Hmm, ich würde Sleep nicht verwenden. Hab grad mal geschaut und meine Befürchtungen haben sich bestätigt. Deshalb meine Empfehlung mit dem Trigger:


> *Achtung*:
> Die Funktion "Sleep()" hat einen äußerst
> negativen Einfluss auf die Performance der Aktionsbearbeitung. Bitte beachten
> Sie daher unbedingt die folgenden Punkte, wenn Sie diese Funktion einsetzen
> ...



Im Script am Button würde ich erstmal nur die Variable setzen bzw. bei nochmaligem Click wieder rücksetzen.

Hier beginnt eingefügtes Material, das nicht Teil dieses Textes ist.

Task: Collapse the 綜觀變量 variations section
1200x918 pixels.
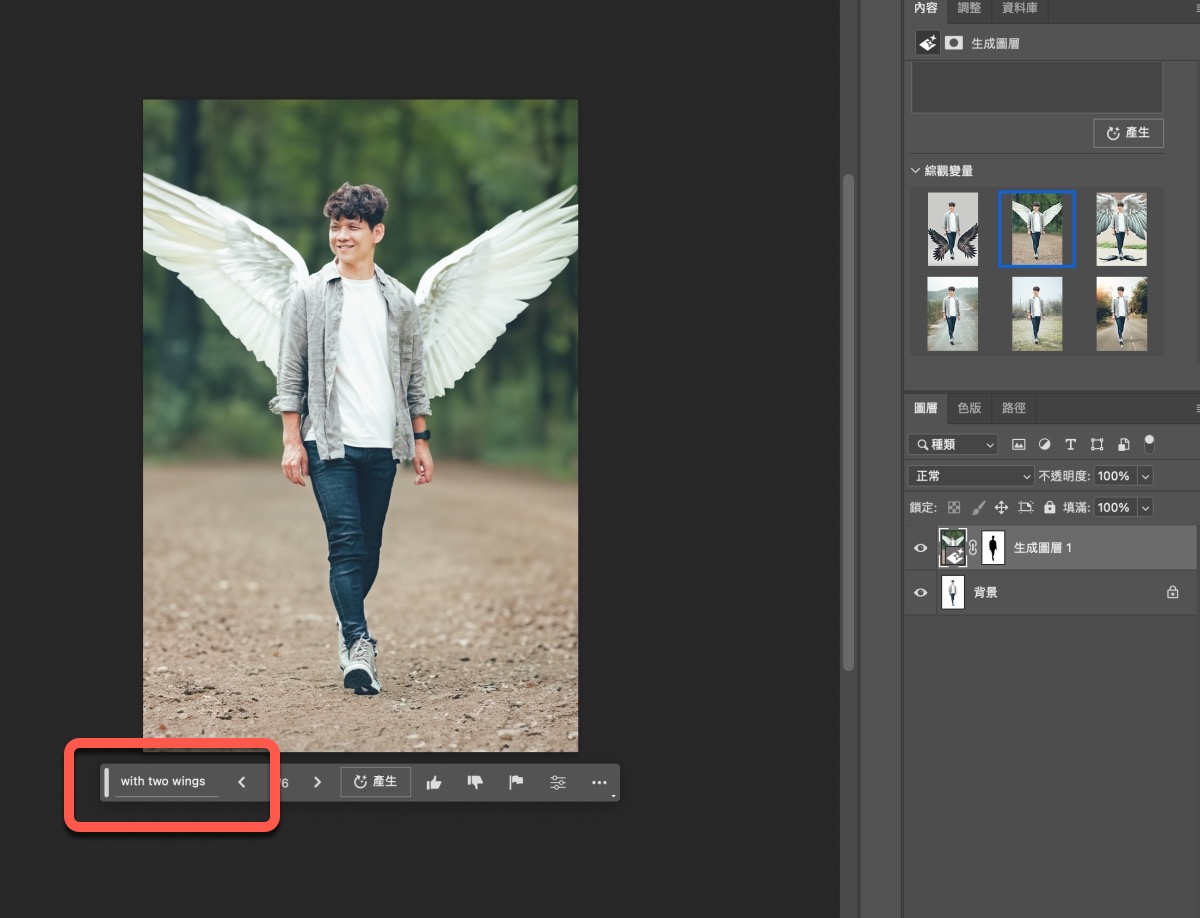Action: [916, 171]
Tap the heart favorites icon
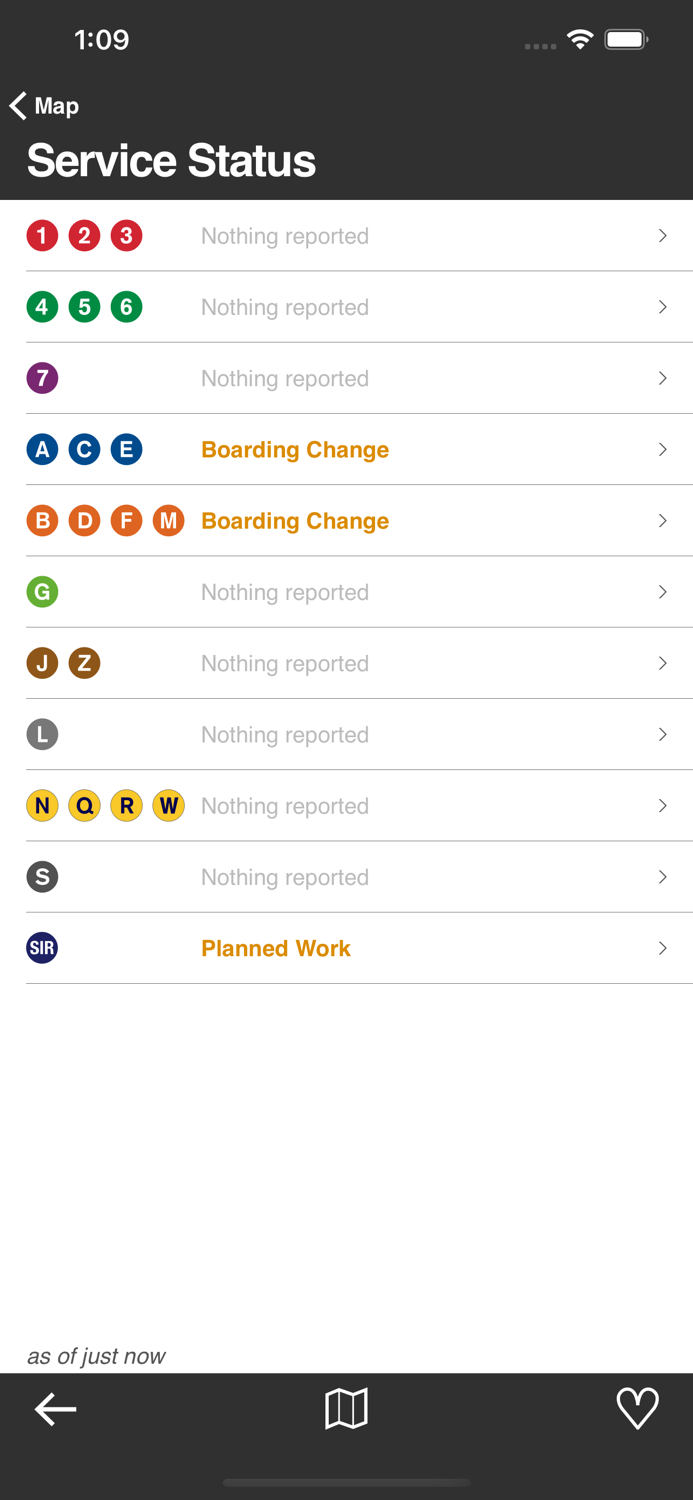The height and width of the screenshot is (1500, 693). (637, 1409)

Die Bildumschaltung würde ich in einer lokalen Aktion ausführen. diese wird zyklisch ausgeführt.
Darin fragst Du zuerst die Variable ab, wenn die 1 dann nächstes Bild, ansonsten nix.

Gruß.


----------



## ducati (8 August 2012)

GoodOld schrieb:


> Das sagt mir nichts!
> Bedenkt bitte ich bin Betriebstechniker und kein Programieren.



Hilfe im Scripteditor!



> Merkmale von lokalen Aktionen
> 
> Lokale Aktionen ...
> werden von Ihnen selbst erstellt
> ...


----------



## GoodOld (8 August 2012)

Hi,
ich habe mir 3 Buttons gemacht.
Einer Startet die Aktion, auf der Hauptseite.
Eine Beendet die Aktion indem er das Bit auf Null setzt.
Der andere Butten zeigt an das das Script aktiv ist und dient halt als aufruf für das nächste bild.

Das mit der Programmunterbrechung hatte ich schon vorher gelesen, aber das spiel keine Rolle.

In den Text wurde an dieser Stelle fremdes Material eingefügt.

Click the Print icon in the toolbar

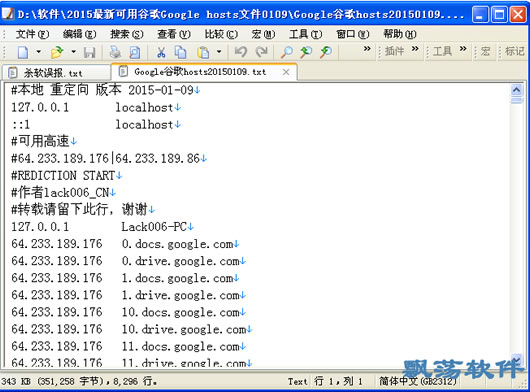point(115,52)
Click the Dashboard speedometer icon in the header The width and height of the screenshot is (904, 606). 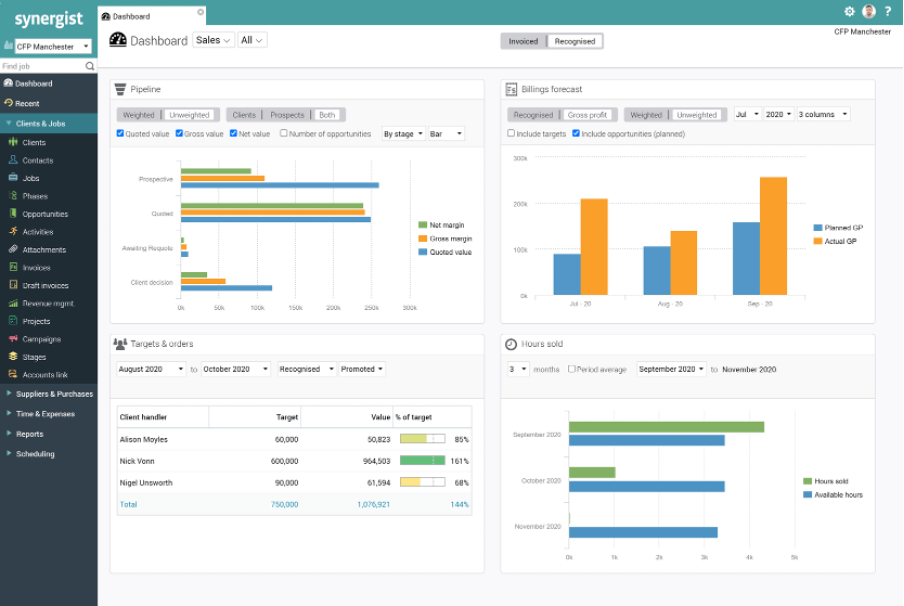(x=117, y=40)
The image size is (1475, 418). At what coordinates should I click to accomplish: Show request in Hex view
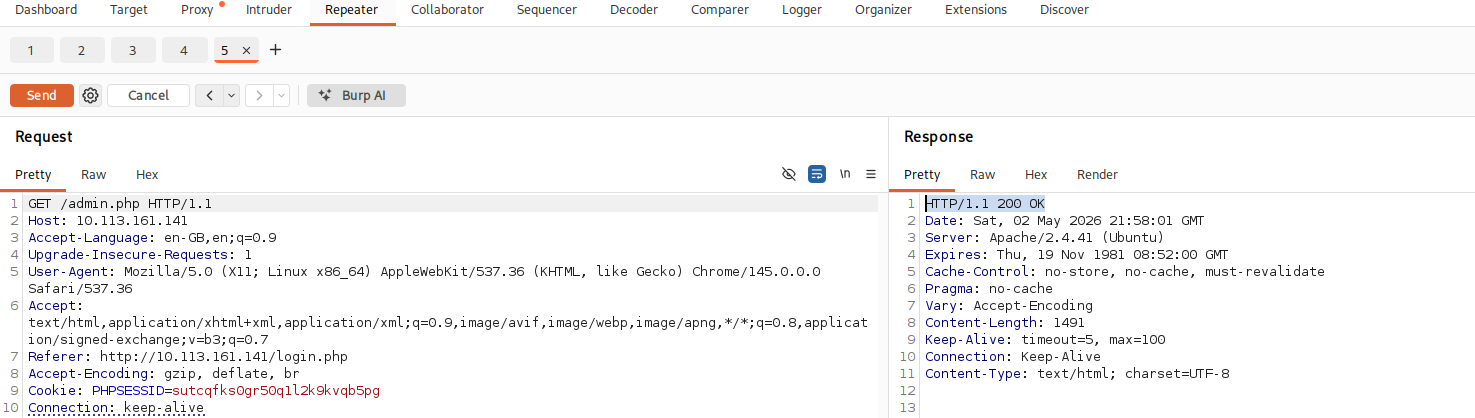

Das mit dem Trigger bin ich mir nicht sicher ob das das richtige ist, da wir einen Server / Client Visu haben.

Gruß


----------



## ducati (8 August 2012)

GoodOld schrieb:


> Das mit der Programmunterbrechung hatte ich schon vorher gelesen, aber das spiel keine Rolle.
> 
> Das mit dem Trigger bin ich mir nicht sicher ob das das richtige ist, da wir einen Server / Client Visu haben.
> 
> Gruß



Naja, wenn Du der Meinung bist, das es nicht schlimm ist, wenn alle Scripte die durch Dich, den Programmierer oder WinCC angelegt wurden oder noch werden, nicht richtig funktionieren... Genau aus dem Grund sagte ich mal irgendwann, Scripte sind nicht mal eben programmiert...

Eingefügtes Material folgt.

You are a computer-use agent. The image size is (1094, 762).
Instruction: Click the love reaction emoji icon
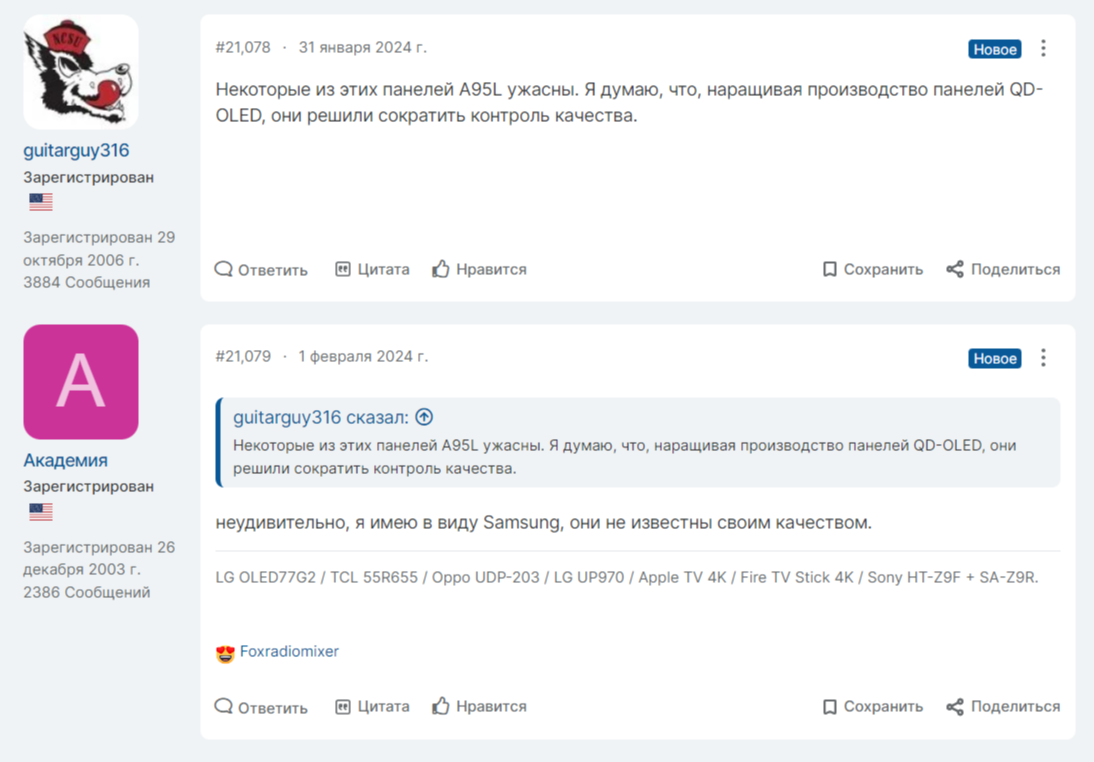point(225,653)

Die lokale Aktion ist genau das richtige. die legst Du im Client an. Dann hast schonmal den Vorteil, dass das Script nur auf den Clients läuft und nicht auf den Servern.

Gruß.


----------



## GoodOld (8 August 2012)

Hi,
also das mal richtiger Bahnhof für mich!
Habe einen Trigger erstellt, habe ihm einen Namen gegeben und 5 Sec eingestellt.
Habe die Aktion auf dem PC erstellt, aber dann hört es auch schon auf. Verstehe nichts mehr, wie soll ich ihm den sagen das er die Bilder durchschalten soll.


----------



## Markus Rupp (8 August 2012)

in dem du einen array anlegst der id und name speichert, eine for-while schleife programmierst und aus dem array via id den aufzurufenden bildnamen einließt, danach kommt der befehl OpenPicture


----------



## GoodOld (8 August 2012)

alles klar!!
ich glaube ich lass es sein, wie es ist.
ihr erklärt mir sachen die ich noch nie gehört habe. Zeigt doch mal wie so ein code aussehen könnte, ihr müsst ihn mir ja nicht komplet schreiben aber. aber mir zu schreiben du brauchst ein 4 reifen, paar glasscheiben  und ein motor usw. und dann kannst du dir ein auto bau hmm. so wird das nichts auch wenn man ein buch über mechanik liest.


----------



## ducati (8 August 2012)

Nen Grudlagenkurs in C sowie WinCC-C-Script können wir hier im Forum nicht geben. Im Übrigen würden wir dann die 100te Seiten Gettings Started, Hilfe usw. abschreiben. Die könntest Du aber auch so lesen. Dann würdest Du auch mehr verstehen. Da sind jede Menge Codebeispiele drin...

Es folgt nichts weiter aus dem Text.